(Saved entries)
········
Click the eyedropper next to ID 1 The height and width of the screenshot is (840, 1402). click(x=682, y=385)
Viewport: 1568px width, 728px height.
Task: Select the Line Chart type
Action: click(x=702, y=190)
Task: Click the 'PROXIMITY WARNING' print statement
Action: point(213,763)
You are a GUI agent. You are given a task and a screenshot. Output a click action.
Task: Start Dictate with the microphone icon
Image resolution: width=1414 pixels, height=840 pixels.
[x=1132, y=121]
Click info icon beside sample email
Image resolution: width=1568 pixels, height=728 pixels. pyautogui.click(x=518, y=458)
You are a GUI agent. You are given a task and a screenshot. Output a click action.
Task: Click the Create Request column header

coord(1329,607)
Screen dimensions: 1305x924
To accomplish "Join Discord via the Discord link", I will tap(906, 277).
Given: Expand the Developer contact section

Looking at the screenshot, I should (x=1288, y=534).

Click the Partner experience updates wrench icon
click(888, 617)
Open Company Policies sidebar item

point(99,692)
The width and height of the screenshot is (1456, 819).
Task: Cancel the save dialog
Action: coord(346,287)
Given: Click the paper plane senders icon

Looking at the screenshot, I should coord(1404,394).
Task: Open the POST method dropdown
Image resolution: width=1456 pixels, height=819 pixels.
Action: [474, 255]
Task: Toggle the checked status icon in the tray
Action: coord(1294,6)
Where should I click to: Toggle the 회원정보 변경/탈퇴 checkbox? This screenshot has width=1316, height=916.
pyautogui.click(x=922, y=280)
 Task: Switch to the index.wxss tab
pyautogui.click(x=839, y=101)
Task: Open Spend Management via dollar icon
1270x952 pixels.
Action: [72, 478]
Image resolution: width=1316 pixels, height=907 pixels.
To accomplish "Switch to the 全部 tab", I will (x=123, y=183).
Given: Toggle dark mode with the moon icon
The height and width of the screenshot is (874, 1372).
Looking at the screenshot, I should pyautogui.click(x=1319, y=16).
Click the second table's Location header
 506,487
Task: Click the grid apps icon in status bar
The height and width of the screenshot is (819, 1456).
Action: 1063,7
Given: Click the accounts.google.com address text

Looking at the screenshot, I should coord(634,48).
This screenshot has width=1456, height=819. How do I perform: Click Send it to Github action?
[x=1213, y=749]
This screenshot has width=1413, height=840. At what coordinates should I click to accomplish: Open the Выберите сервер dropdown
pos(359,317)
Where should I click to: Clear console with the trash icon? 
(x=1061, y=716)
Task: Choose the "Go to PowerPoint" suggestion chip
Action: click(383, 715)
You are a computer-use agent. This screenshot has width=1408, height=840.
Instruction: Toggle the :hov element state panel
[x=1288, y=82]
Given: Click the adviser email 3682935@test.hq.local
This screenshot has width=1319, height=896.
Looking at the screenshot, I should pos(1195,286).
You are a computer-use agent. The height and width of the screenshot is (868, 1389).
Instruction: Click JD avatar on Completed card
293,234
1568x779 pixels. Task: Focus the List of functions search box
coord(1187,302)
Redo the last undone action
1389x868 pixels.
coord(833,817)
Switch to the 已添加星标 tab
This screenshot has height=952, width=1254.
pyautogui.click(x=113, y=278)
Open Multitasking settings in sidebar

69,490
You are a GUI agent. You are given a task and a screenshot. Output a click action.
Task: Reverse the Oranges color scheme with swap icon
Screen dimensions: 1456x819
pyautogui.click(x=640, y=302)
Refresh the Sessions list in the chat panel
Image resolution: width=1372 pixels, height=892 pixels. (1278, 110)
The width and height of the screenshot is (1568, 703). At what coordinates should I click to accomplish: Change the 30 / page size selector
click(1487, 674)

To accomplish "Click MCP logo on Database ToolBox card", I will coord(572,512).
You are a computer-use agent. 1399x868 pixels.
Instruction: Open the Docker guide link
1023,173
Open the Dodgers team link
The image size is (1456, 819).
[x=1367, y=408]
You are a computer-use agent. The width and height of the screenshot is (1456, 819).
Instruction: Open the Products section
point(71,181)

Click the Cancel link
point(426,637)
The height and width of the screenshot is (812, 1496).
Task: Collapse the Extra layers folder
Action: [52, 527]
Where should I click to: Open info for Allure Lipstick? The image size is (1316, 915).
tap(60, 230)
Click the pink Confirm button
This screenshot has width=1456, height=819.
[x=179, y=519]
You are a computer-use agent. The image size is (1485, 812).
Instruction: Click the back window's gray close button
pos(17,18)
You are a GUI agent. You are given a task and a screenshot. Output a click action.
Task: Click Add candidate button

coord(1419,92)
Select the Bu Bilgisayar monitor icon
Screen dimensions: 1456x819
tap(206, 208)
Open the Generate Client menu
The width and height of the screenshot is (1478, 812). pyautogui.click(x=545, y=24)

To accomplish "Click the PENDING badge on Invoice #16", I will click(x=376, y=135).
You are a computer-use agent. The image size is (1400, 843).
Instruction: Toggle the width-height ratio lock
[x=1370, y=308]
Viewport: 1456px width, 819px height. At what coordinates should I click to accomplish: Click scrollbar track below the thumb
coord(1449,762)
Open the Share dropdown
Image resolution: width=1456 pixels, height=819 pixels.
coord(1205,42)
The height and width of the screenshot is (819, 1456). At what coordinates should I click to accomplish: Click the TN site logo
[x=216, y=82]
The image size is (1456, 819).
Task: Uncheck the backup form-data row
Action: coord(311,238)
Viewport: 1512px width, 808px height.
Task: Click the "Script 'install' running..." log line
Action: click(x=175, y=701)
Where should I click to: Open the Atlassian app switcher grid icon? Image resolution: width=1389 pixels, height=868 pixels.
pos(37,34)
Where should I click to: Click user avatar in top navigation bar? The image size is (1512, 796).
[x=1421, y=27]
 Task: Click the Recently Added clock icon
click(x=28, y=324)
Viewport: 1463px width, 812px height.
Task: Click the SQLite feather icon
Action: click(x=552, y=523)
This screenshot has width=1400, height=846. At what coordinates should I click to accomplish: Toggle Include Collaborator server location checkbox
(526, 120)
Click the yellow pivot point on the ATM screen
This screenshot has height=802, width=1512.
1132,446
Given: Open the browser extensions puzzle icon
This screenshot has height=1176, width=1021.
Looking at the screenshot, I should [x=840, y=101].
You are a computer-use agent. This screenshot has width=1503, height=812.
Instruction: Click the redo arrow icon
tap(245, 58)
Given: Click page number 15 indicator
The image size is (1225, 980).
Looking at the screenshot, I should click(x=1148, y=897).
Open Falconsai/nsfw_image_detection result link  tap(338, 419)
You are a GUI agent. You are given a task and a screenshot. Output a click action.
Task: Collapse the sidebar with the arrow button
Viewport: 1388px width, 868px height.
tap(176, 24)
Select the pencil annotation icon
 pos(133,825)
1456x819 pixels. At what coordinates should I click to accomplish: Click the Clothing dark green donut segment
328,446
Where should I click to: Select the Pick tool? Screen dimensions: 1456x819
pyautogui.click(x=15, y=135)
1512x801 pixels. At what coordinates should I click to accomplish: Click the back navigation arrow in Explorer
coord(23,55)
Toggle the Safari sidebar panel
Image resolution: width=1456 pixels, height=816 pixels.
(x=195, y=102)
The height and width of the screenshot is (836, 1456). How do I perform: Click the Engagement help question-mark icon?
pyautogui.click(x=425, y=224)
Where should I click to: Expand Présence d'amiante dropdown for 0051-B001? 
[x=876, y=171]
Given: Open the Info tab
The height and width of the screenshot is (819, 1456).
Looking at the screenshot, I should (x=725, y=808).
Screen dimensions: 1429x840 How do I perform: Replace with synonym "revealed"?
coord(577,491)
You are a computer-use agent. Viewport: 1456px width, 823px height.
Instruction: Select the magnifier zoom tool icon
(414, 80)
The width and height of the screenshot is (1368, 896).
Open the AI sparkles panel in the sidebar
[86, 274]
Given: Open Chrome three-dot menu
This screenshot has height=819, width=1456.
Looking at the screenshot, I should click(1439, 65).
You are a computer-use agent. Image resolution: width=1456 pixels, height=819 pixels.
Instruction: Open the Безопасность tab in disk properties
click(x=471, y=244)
········
> Exercise objective
Each line with the word "will" in the records above belongs in the result; copy all of them.

> Answer for this exercise
To accomplish "Join Discord via the Discord link", I will tap(906, 277).
To accomplish "Switch to the 全部 tab", I will (x=123, y=183).
To accomplish "Click MCP logo on Database ToolBox card", I will coord(572,512).
To accomplish "Click the PENDING badge on Invoice #16", I will click(x=376, y=135).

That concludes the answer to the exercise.